This week's 0.5% rate cut by the Federal Reserve was appropriate. But I would not count on any further cuts. If economic trends run as I expect, further cuts would send the economy fish-tailing.
Much of the economy is moderately strong, including exports. The fall in new housing construction combined with the uncertainty in the mortgage derivative markets has been slowing the overall growth rate. Everyone has reason to reassess our spending habits, from private equity buyout specialists to minimum wage workers.
Hopefully the Federal Reserve cut, combined with injections of credit in appropriate institutions, will mean that mortgage rates will go a bit lower. They never were high in this decade. The problem was stupid people thought lenders would be happy with eternally low returns on their loans. Once the Fed jacked up interest rates to normal levels the handwriting was on the wall. Yet the financially illiterate did not refinance their low-interest, variable rate loans to long-term fixed-rate loans. Some people who are in default were victims of scams, but most were just spendthrifts.
There is a lot of unsold housing, both new and used, on the market. But there is a great deal of evidence of pent up demand; fear is holding buyers back. Why buy a house or condo now if it will be 10% cheaper in six months? The U.S. population increases so rapidly now that all the housing stock is needed.
Housing prices lost touch with reality around 2004, earlier in some markets. But now that developers have cut back on building (permits issued were remarkably low in August), buyers will start digesting this inventory. Already housing in the Midwest is so cheap that I would not hesitate to move a business there to take advantage of the low costs. But every market is different. San Diego, with its near-perfect weather and ocean access, will probably snap back faster than real estate in the Central Valley of California, where most people live only because they can't afford a coastal home.
With the dollar low imports should continue to boom, meaning more hiring in manufacturing and agriculture. As soon as builders start seeing their inventories dwindle they will up their output, putting demand on lumber and other housing components. Selling furniture and appliances will swing back. Of course this process is one measured in months or quarters, not days.
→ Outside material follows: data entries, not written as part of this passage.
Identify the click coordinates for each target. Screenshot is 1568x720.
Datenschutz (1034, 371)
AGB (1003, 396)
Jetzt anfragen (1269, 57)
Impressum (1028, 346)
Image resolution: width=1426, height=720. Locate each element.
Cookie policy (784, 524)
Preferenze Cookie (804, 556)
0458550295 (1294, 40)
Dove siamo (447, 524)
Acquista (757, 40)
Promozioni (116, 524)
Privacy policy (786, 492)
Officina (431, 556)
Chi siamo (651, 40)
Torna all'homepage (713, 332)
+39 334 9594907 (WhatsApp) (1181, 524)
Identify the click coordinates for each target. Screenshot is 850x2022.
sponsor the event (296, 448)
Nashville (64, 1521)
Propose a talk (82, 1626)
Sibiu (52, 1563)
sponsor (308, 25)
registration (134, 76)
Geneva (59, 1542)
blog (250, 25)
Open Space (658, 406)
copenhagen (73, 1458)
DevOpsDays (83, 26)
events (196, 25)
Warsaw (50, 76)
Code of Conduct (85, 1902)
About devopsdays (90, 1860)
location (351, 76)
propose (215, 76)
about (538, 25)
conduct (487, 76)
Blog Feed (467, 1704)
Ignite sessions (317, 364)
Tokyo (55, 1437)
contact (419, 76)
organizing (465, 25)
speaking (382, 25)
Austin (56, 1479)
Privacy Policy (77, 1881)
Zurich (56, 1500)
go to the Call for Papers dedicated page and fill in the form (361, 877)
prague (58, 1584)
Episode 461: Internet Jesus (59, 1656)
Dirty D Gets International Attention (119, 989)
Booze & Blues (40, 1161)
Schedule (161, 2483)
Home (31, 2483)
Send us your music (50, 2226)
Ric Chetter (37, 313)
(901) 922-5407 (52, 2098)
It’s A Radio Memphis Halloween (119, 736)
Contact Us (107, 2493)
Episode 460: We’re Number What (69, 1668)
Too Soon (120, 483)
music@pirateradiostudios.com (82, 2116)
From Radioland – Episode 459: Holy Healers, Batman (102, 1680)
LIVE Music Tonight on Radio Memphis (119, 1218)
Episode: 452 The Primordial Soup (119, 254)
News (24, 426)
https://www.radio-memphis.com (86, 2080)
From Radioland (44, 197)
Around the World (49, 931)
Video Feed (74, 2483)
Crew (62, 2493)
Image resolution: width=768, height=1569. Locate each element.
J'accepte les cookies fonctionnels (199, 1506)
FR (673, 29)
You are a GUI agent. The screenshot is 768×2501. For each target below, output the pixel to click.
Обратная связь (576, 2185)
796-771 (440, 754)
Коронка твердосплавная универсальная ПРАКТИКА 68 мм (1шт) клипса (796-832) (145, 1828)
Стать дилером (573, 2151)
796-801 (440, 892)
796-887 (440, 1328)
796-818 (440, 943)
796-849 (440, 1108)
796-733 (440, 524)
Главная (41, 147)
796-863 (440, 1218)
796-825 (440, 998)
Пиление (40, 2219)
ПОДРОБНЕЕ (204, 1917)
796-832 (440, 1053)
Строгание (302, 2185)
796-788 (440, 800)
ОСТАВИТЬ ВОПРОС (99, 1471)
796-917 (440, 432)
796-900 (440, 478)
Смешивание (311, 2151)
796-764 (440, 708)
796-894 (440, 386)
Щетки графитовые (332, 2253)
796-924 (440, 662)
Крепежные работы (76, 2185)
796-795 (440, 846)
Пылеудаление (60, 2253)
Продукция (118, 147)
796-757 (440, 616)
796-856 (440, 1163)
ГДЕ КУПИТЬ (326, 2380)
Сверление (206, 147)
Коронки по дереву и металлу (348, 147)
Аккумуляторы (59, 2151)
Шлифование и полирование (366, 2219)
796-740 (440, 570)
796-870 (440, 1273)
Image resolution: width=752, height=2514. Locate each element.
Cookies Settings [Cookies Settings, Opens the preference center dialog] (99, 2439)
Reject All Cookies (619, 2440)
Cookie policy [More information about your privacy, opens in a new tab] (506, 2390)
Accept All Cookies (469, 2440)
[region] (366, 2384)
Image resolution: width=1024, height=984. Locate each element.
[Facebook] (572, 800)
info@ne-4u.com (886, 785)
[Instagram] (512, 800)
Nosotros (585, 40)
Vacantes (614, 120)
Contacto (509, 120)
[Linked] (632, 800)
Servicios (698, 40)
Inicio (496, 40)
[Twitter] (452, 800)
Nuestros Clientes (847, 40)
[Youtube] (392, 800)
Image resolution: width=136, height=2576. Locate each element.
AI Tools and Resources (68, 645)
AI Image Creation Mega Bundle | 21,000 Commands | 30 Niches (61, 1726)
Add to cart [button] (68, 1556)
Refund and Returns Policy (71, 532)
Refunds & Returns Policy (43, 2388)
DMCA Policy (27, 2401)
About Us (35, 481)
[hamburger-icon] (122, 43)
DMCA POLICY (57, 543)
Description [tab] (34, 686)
Unemployment is at reasonable levels despite massive layoffs in the housing sector. So if the housing sector even stabilizes, labor availability will be tight.
Of course, there is always a spread of paths to the future, and you can guess at the probabilities to match to the paths. There is some real probability of a recession, perhaps brought on by more turmoil in financial institutions. But there is a real possibility that this summer was a panic for no good reason, and that the Federal Reserve will regret even the cut it made this week.
The most probable path, in my eye, is a return to moderate economic growth in Q4 followed by strong growth in 2008. Of course as more data comes in the Fed will evaluate it, as we all will. But given the most probable path, I think the Feds should hold interest rates steady for about 6 months. Then they will probably have to raise rates again to keep all the people jumping back into real estate and stock speculation from having too big of a party.
Work smart, spend cautiously, then save, and invest wisely.